Task description:
From the line with "Описание товара [tab] (90, 1325)" down to the final line of the records below, retype everything exactly and leave out the rest.

Material for the task:

==*==

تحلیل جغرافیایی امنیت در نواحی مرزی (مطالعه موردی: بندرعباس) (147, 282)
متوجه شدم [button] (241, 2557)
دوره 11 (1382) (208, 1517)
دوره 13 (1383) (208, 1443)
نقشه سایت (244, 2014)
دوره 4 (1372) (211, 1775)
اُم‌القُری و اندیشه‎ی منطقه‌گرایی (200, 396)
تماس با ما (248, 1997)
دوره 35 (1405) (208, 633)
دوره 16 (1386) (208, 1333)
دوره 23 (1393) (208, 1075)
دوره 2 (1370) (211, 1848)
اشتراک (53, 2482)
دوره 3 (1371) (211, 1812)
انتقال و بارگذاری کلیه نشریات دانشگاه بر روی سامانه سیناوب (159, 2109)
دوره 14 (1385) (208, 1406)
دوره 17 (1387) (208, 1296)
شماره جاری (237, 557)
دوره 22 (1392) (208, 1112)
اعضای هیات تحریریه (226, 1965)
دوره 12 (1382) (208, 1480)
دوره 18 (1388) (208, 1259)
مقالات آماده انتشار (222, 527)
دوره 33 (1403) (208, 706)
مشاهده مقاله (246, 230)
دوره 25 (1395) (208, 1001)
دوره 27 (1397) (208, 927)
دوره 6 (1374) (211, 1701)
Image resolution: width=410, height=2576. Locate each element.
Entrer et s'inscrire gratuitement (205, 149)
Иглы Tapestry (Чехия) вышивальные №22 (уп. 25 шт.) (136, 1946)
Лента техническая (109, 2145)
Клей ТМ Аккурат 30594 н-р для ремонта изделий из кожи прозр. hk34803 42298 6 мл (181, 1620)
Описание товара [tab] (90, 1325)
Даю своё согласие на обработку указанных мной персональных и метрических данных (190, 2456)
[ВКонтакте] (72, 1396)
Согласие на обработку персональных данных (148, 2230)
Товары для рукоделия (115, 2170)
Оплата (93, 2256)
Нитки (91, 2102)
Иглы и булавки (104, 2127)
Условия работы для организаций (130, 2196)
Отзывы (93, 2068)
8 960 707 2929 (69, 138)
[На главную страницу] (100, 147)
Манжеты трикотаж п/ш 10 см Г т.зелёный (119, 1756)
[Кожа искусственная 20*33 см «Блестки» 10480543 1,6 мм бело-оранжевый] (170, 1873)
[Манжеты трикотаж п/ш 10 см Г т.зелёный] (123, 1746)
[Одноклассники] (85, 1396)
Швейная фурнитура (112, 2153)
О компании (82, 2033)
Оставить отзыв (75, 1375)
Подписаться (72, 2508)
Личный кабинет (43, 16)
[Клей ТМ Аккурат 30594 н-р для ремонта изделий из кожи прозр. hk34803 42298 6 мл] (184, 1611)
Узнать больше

==*==

Solution:
Описание товара [tab] (90, 1325)
Даю своё согласие на обработку указанных мной персональных и метрических данных (190, 2456)
[ВКонтакте] (72, 1396)
Согласие на обработку персональных данных (148, 2230)
Товары для рукоделия (115, 2170)
Оплата (93, 2256)
Нитки (91, 2102)
Иглы и булавки (104, 2127)
Условия работы для организаций (130, 2196)
Отзывы (93, 2068)
8 960 707 2929 (69, 138)
[На главную страницу] (100, 147)
Манжеты трикотаж п/ш 10 см Г т.зелёный (119, 1756)
[Кожа искусственная 20*33 см «Блестки» 10480543 1,6 мм бело-оранжевый] (170, 1873)
[Манжеты трикотаж п/ш 10 см Г т.зелёный] (123, 1746)
[Одноклассники] (85, 1396)
Швейная фурнитура (112, 2153)
О компании (82, 2033)
Оставить отзыв (75, 1375)
Подписаться (72, 2508)
Личный кабинет (43, 16)
[Клей ТМ Аккурат 30594 н-р для ремонта изделий из кожи прозр. hk34803 42298 6 мл] (184, 1611)
Узнать больше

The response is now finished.